> **Document text**
+ + + +
General clinical information

The general clinical information of the patients were collected, including their age, gender, smoking history, alcohol history, body mass index, education level, working type, history of type 2 diabetes mellitus, history of hypertension, history of myocardial infarction, history of arrhythmia, neurological history, and cardiac output, stroke volume, systemic vascular resistance one day before surgery, mean arterial pressure (MAP), heart rate, tissue oxygen saturation, Montreal Cognitive Assessment score, Mini-Mental State Examination (MMSE) score, metabolic equivalent, and European Cardiovascular Surgery Risk Factor score.

Preoperative indicators

The preoperative laboratory examination results and ultrasound examination results of the patients were collected, including the pH, partial pressure of carbon dioxide, partial pressure of oxygen, K+, HCO3, blood glucose, standard base excess (SBE), hemoglobin, platelet count, hematocrit in the blood routine examination, alanine aminotransferase, aspartate aminotransferase, albumin, urea nitrogen, creatinine, uric acid, creatine kinase, lactate dehydrogenase, hydroxybutyrate dehydrogenase, cardiac troponin T, C-reactive protein, B-type natriuretic peptide, carotid artery stenosis, atrioventricular cavity diameter, ventricular septal thickness, pulmonary artery systolic blood pressure, and left ventricular ejection fraction (LVEF).
+ + + +
> **Records taken from a dataset**
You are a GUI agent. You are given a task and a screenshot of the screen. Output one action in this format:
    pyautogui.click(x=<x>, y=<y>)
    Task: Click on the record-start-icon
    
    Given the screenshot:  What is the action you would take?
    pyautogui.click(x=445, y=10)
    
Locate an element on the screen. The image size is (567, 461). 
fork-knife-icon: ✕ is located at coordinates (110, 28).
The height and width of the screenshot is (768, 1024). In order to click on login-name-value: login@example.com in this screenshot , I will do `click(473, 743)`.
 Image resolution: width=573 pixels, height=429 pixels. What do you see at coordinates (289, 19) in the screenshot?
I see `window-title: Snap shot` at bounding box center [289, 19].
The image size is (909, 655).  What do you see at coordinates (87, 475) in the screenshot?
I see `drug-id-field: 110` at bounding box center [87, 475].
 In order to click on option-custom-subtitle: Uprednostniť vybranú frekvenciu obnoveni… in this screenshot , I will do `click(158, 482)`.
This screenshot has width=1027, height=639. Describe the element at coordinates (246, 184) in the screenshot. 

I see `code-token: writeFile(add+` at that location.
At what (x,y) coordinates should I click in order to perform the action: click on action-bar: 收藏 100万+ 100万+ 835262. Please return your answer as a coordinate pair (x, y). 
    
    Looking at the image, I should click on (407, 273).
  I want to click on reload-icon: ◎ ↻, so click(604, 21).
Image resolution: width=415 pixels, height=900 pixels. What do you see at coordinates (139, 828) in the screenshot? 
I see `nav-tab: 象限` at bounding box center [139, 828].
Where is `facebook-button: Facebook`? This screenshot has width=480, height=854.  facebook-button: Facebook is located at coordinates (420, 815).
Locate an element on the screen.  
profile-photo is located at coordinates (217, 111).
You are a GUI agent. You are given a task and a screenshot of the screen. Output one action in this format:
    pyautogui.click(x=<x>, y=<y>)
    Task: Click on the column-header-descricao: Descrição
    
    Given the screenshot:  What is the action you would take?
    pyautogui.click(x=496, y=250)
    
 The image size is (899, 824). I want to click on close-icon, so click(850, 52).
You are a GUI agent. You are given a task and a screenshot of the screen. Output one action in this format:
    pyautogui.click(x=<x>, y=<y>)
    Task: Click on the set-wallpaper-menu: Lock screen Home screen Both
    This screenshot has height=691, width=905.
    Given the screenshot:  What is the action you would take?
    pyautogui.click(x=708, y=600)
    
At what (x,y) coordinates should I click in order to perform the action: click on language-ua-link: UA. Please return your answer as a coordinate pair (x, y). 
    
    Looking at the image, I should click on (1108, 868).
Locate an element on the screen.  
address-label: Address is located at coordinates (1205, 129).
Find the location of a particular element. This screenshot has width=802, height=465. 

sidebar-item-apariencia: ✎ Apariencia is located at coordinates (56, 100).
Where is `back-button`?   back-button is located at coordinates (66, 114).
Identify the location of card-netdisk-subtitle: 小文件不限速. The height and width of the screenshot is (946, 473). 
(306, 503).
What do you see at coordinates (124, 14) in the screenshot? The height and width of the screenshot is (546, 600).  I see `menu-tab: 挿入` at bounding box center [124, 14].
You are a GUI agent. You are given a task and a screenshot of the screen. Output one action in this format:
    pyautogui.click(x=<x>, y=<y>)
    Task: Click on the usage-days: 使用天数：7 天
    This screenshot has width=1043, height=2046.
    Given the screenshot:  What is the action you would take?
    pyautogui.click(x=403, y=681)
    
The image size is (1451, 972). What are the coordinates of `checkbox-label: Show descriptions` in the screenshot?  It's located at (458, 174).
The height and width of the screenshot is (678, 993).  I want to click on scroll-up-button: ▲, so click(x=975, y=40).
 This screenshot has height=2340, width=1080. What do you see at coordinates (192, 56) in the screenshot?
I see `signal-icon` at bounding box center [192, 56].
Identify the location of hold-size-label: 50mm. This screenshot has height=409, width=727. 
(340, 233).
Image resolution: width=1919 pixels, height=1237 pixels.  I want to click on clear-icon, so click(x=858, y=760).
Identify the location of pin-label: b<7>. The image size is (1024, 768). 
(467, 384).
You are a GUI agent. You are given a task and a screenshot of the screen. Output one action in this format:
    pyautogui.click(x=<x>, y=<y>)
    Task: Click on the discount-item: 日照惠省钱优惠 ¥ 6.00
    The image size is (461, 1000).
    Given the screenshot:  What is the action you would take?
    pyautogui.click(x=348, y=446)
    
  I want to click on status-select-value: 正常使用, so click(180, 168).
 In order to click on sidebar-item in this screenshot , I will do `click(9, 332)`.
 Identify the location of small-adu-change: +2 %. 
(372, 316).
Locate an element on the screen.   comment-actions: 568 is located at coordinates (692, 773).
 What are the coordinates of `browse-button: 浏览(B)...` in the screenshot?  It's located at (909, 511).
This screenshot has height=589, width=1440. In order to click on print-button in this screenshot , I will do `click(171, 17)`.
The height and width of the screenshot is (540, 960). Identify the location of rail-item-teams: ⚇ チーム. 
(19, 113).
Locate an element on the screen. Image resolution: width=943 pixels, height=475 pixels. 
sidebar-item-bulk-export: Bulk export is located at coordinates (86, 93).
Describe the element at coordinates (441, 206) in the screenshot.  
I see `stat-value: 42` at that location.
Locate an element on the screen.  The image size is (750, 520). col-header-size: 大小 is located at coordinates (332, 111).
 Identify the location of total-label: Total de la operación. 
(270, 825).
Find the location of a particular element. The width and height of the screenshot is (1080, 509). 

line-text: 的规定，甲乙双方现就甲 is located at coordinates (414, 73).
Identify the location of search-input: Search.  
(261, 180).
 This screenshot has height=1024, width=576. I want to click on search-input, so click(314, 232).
+ + + +
> **What you will do**
1. In the patient data text, rewrite the stretch from "Preoperative indicators" through "ejection fraction (LVEF).", changing "ultrasound" to "imaging".
2. According to the patient data text, when were cardiac output, stroke volume, and systemic vascular resistance measured?
3. Continue the patient data text from where it stops.

> **Responses**
1.
Preoperative indicators

The preoperative laboratory examination results and imaging examination results of the patients were collected, including the pH, partial pressure of carbon dioxide, partial pressure of oxygen, K+, HCO3, blood glucose, standard base excess (SBE), hemoglobin, platelet count, hematocrit in the blood routine examination, alanine aminotransferase, aspartate aminotransferase, albumin, urea nitrogen, creatinine, uric acid, creatine kinase, lactate dehydrogenase, hydroxybutyrate dehydrogenase, cardiac troponin T, C-reactive protein, B-type natriuretic peptide, carotid artery stenosis, atrioventricular cavity diameter, ventricular septal thickness, pulmonary artery systolic blood pressure, and left ventricular ejection fraction (LVEF).

2. One day before surgery.

3.
Intraoperative indicators

In our hospital, the majority of coronary artery bypass grafting surgery were performed using the off-pump method. Only if intraoperative hemodynamic instability or serious arrhythmia occurred, the operation would switch to on-pump. The intraoperative anesthesia induction time, operation duration, number of coronary artery bypasses, minimum intraoperative hemoglobin concentration, and maximum intraoperative lactate level were collected for the patients.

Postoperative indicators

During the anesthesia recovery period and five days post-surgery, each patient was observed and monitored each morning and each afternoon. Under the Diagnostic and Statistical Manual of Mental Disorders, 5th edition developed by the American Psychiatric Association (12), the diagnostic criteria for POD are as follows: (I) acute alterations or fluctuations in mental status; (II) attention disorders; (III) disordered thinking; and (IV) a decreased level of consciousness. Patients were diagnosed with POD if their clinical presentation complied with (I) and (II), plus either (III) or (IV). POD was defined as a positive screening diagnosis at least once.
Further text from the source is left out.